Prep the produce. Cut the cauliflower into small, bite-size florets.
Dice the onion and bell peppers. Mince the garlic. If using jalapeño, deseed and dice.
Mix the seasoning. In a small bowl, combine chili powder, cumin, smoked paprika, oregano, garlic powder, onion powder, and salt.
This keeps the flavors balanced and ready to go.
Sear the cauliflower. Heat 2 tablespoons of oil in a large skillet over medium-high heat. Add the cauliflower and a pinch of salt. Cook 5–7 minutes, stirring occasionally, until it gets golden spots.
Browning builds flavor.
Soften the veggies. Add the onion, bell peppers, and jalapeño (if using). Cook 3–4 minutes until the peppers soften and the onion turns translucent. Add the garlic and cook 30 seconds, just until fragrant.

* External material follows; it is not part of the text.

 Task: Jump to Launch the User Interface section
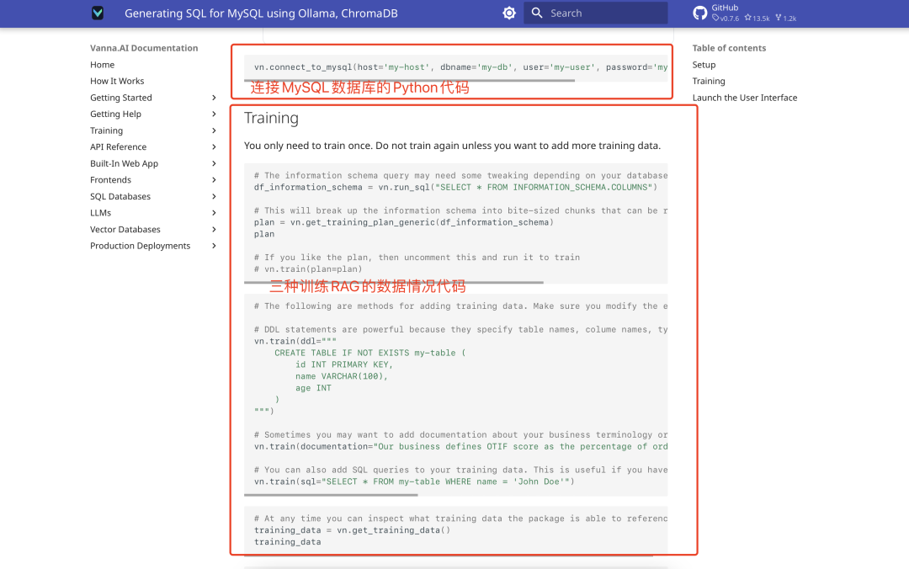744,98
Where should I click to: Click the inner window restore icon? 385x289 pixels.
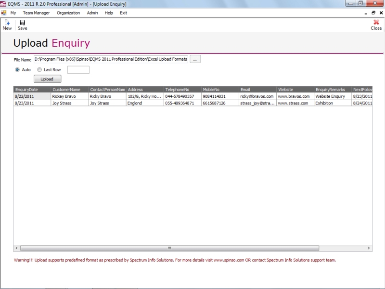click(x=373, y=13)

Spice it up. Sprinkle the seasoning over the skillet and stir to coat.
Add the tomato paste and cook 1 minute to toast it. This deepens the taco flavor.

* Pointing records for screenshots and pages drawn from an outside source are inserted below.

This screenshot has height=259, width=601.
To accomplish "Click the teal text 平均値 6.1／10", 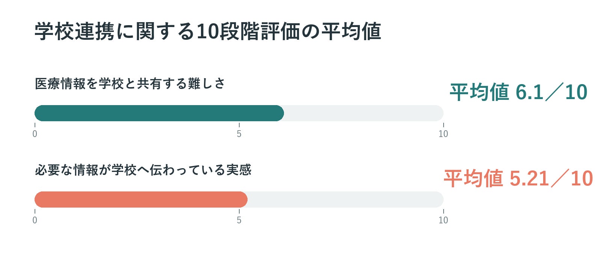I will (x=519, y=92).
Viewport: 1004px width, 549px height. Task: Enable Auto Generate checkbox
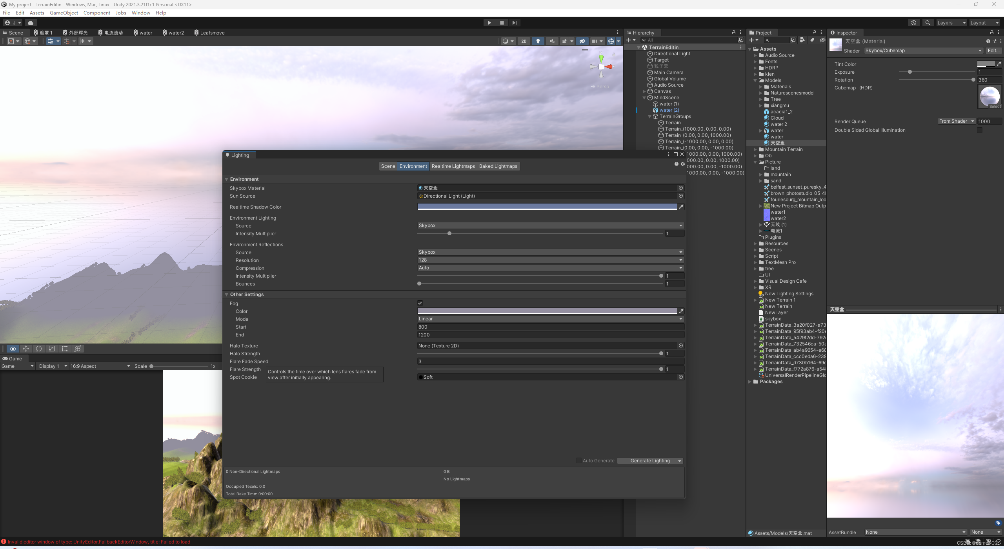(x=578, y=461)
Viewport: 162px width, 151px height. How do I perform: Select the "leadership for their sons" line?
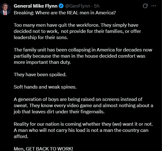click(41, 37)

Simmer briefly. Pour in the vegetable broth or water. Stir and let it simmer 2–3 minutes, allowing the liquid to reduce and the spices to meld.

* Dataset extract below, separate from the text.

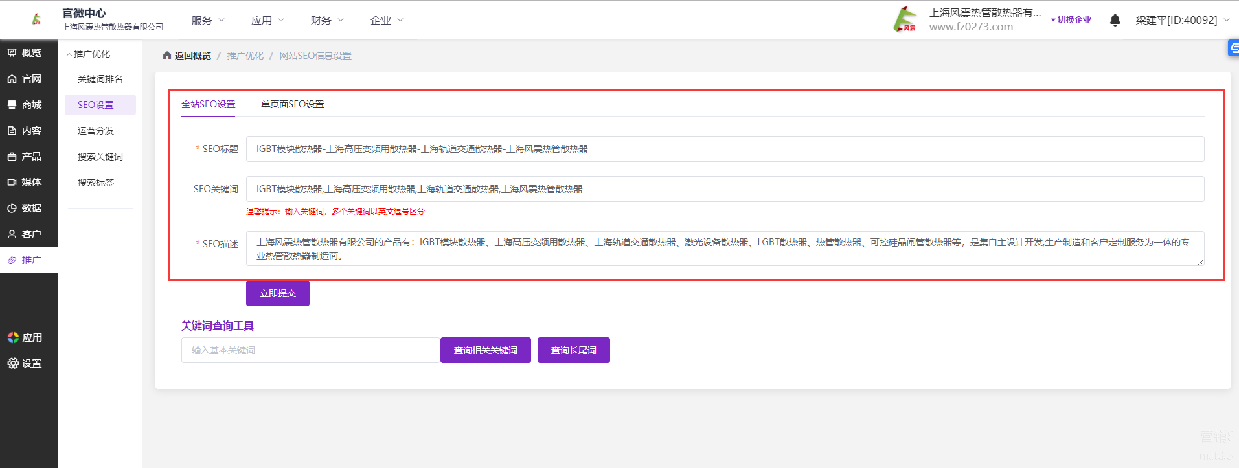Viewport: 1239px width, 468px height.
Task: Expand the user account 梁建平 dropdown
Action: 1182,20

You want it saucy, not soupy.
Add beans and corn. Stir in the black beans and corn. Cook 2–3 more minutes to warm through. Taste and adjust salt and pepper.
Finish fresh. Turn off the heat.
Add lime zest, a squeeze of lime juice, and cilantro. The citrus lifts the whole skillet.
Serve your way. Spoon into warm tortillas, pile over rice, or serve as a nacho topping. Add avocado, salsa, and any other toppings you like.